* What is expected *
Count the lines below that contain the string "scrollbar", with uppercase and lowercase treated as different, and reply with the number alone.

* Listing *
━━━

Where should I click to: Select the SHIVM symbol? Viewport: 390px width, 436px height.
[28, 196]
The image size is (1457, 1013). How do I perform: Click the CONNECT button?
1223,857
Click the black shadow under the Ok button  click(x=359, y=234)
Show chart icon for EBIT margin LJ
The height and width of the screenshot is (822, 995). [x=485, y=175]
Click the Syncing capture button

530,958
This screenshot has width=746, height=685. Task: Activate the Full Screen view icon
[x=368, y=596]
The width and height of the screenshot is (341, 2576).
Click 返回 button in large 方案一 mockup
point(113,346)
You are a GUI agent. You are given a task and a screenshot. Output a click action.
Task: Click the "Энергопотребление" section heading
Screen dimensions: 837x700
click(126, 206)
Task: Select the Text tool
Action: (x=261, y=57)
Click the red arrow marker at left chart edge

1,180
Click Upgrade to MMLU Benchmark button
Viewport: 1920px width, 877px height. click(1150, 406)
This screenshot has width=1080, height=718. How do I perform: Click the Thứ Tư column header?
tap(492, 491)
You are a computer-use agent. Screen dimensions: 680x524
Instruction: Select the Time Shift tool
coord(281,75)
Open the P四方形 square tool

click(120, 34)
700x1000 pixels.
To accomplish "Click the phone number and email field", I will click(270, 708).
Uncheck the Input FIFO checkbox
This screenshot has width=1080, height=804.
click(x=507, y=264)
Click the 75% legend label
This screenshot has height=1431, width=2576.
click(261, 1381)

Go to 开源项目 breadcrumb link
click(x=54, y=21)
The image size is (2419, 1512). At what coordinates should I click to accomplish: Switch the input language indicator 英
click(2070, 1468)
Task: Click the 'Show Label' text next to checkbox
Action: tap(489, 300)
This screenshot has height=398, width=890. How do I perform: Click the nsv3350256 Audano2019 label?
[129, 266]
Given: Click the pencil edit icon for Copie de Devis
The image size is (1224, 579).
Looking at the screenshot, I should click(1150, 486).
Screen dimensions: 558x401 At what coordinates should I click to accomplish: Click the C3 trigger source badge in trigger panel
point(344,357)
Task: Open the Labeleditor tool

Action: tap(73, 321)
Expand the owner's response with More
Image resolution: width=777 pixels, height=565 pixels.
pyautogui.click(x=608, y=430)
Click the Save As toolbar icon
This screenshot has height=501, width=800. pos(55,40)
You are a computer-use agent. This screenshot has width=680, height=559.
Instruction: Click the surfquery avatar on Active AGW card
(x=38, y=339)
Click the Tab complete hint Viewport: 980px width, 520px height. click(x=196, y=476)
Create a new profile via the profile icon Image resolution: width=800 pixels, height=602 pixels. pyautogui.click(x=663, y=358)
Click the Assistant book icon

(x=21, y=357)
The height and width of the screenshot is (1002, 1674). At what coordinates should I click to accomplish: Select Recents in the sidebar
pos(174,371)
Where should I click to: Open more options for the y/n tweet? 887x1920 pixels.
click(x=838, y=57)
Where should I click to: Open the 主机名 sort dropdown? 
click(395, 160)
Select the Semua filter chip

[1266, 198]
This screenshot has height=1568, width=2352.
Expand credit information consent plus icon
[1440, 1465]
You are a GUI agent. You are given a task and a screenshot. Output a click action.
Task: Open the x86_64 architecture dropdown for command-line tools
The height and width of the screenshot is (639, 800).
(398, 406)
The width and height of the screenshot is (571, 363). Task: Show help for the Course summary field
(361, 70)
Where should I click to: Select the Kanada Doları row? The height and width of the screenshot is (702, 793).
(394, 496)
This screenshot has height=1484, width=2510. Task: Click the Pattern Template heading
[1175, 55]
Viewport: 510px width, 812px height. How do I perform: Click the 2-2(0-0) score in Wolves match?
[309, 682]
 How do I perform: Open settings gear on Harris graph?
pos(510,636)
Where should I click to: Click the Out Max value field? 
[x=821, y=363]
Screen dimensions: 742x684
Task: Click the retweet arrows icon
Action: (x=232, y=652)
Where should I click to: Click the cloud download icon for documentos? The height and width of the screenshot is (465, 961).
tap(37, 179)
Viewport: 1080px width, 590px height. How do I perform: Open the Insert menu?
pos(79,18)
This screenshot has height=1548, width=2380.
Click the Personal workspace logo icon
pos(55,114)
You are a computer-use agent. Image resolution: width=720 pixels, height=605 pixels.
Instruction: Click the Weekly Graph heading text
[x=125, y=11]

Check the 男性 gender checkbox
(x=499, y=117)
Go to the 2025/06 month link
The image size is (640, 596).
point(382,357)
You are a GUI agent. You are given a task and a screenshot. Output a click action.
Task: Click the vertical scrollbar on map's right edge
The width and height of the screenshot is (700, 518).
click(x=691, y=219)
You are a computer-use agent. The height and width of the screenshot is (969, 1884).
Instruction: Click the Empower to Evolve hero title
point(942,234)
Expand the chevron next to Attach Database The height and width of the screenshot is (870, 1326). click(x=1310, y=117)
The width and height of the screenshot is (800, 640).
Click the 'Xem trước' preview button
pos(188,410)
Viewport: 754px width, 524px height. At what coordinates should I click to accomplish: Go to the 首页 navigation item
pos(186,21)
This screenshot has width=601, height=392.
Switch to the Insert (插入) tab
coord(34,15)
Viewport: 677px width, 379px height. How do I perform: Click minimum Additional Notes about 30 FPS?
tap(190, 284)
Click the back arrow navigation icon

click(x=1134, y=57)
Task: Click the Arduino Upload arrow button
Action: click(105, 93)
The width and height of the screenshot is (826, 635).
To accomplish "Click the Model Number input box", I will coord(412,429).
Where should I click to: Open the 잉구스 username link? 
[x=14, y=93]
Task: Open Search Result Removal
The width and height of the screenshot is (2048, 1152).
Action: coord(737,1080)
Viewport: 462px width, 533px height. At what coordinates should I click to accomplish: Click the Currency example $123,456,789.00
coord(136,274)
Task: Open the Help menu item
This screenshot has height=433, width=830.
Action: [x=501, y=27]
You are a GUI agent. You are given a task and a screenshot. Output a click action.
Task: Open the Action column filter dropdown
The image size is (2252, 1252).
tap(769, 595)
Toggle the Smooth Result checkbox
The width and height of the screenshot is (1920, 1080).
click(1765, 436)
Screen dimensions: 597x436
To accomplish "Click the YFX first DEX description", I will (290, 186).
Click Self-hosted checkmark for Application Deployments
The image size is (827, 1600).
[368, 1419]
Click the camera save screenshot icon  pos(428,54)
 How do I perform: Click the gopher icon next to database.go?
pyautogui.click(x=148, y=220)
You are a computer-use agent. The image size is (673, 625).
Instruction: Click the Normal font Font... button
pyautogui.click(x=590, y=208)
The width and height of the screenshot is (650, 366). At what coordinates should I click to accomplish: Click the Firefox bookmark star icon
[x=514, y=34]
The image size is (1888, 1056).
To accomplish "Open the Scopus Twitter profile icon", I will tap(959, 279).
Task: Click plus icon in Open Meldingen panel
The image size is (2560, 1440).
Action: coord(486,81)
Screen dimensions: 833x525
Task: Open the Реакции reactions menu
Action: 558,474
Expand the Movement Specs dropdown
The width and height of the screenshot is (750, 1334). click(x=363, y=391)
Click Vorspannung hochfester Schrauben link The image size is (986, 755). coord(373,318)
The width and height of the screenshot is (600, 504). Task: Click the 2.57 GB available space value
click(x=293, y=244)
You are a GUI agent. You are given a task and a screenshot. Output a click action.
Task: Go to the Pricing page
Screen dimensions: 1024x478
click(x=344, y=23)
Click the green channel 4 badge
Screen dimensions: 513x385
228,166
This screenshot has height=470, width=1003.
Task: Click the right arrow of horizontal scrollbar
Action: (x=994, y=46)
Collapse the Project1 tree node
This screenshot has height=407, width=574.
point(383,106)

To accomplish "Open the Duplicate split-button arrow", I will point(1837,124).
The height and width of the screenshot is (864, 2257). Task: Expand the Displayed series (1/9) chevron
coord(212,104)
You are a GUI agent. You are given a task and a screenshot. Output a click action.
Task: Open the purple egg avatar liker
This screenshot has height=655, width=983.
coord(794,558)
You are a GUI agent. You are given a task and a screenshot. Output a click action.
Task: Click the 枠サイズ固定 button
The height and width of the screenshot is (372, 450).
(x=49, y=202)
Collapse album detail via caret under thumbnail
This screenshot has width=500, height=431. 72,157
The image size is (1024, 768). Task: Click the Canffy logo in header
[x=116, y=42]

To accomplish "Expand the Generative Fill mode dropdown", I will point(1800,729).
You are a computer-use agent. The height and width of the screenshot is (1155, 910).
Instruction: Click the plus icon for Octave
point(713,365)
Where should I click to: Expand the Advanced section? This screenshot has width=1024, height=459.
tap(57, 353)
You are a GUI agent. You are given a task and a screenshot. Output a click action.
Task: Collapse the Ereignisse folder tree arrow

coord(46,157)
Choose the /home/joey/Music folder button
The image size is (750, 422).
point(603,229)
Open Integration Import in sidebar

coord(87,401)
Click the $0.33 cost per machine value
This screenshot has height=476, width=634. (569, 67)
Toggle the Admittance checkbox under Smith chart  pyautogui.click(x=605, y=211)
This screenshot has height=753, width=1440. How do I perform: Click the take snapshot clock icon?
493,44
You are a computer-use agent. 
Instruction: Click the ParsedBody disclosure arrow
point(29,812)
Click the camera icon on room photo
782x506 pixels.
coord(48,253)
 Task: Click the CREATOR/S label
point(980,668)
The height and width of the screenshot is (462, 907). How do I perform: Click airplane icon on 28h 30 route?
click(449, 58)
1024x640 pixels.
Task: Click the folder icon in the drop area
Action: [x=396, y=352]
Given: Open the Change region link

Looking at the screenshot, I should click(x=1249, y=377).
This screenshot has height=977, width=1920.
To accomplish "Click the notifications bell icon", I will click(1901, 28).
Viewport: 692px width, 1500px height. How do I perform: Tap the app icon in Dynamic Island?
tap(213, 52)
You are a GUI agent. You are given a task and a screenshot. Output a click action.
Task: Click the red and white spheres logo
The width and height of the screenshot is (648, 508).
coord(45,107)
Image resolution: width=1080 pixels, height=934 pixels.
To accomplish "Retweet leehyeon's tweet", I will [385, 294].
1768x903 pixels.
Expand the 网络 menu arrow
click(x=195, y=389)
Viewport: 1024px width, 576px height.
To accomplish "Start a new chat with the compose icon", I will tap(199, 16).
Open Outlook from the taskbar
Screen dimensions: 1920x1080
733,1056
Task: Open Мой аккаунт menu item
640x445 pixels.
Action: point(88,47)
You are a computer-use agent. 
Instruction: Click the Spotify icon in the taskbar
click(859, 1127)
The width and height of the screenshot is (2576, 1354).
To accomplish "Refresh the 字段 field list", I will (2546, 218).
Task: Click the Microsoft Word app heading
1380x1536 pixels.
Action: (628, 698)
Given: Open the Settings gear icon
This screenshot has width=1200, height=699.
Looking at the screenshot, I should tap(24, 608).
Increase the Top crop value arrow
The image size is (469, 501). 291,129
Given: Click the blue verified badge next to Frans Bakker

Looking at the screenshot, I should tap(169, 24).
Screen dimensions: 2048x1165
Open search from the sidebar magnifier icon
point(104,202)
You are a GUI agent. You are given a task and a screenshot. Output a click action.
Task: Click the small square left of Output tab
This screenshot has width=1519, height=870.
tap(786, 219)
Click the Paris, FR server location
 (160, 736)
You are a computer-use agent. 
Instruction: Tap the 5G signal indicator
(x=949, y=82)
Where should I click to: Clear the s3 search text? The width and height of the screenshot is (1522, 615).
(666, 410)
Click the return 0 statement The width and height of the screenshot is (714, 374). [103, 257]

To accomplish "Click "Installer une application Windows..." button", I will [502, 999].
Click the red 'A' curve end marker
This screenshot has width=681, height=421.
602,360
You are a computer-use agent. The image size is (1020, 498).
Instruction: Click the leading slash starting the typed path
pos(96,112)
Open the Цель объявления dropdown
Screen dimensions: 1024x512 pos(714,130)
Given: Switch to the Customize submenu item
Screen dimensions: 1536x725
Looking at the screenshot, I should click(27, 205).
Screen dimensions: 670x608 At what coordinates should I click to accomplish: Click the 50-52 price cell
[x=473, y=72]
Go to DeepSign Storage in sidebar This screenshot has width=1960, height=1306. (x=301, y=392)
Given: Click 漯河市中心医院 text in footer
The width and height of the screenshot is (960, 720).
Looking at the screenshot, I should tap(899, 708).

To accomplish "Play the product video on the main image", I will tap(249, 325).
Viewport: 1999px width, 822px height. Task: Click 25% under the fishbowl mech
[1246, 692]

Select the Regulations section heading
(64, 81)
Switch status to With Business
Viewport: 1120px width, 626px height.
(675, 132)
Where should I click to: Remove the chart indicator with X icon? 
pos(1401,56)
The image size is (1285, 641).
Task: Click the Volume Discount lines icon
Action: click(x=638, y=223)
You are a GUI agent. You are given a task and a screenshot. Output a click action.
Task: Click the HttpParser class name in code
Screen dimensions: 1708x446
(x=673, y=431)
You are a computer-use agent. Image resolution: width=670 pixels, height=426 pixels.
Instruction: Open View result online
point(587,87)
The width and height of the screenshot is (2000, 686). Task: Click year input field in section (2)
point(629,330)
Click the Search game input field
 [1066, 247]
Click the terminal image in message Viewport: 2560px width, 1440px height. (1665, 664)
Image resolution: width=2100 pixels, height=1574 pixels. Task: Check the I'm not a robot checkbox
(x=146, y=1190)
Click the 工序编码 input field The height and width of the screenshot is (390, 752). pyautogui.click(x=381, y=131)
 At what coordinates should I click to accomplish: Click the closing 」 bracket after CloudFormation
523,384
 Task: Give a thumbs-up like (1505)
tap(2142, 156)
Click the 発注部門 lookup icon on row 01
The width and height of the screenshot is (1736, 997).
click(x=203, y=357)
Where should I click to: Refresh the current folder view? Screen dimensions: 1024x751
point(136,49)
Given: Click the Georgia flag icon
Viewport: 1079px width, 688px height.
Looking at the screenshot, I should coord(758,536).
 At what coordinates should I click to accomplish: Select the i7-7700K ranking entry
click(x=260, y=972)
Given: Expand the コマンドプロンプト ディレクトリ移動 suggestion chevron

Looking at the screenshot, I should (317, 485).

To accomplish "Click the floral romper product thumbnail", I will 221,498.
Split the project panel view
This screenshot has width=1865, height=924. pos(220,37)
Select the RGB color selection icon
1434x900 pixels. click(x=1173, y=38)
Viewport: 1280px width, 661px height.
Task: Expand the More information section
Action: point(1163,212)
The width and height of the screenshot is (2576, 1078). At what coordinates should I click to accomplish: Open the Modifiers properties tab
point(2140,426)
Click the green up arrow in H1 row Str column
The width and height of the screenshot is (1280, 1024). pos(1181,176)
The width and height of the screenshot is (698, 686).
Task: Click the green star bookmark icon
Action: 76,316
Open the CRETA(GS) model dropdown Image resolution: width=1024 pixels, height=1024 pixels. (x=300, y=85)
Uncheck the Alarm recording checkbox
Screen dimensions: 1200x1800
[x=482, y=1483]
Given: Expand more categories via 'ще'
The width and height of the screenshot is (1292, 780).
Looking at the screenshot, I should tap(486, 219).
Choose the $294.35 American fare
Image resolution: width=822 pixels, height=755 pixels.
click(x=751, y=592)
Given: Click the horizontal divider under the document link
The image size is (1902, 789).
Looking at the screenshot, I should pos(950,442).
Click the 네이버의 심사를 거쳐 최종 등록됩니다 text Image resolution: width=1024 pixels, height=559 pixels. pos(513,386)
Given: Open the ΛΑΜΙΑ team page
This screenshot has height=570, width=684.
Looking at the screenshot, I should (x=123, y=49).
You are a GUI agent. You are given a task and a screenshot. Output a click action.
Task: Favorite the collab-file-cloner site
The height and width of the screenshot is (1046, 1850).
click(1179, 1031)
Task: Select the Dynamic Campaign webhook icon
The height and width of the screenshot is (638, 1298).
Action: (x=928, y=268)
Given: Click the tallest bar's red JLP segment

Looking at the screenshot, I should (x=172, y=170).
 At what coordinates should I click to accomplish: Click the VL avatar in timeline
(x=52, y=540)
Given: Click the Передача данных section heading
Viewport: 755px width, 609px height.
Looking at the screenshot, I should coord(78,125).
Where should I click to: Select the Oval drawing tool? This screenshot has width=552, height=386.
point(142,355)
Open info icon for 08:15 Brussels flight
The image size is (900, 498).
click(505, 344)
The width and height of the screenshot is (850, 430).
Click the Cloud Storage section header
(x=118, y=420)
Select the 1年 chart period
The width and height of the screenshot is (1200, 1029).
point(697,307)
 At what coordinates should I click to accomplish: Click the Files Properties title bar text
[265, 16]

━━━

* Full solution *
2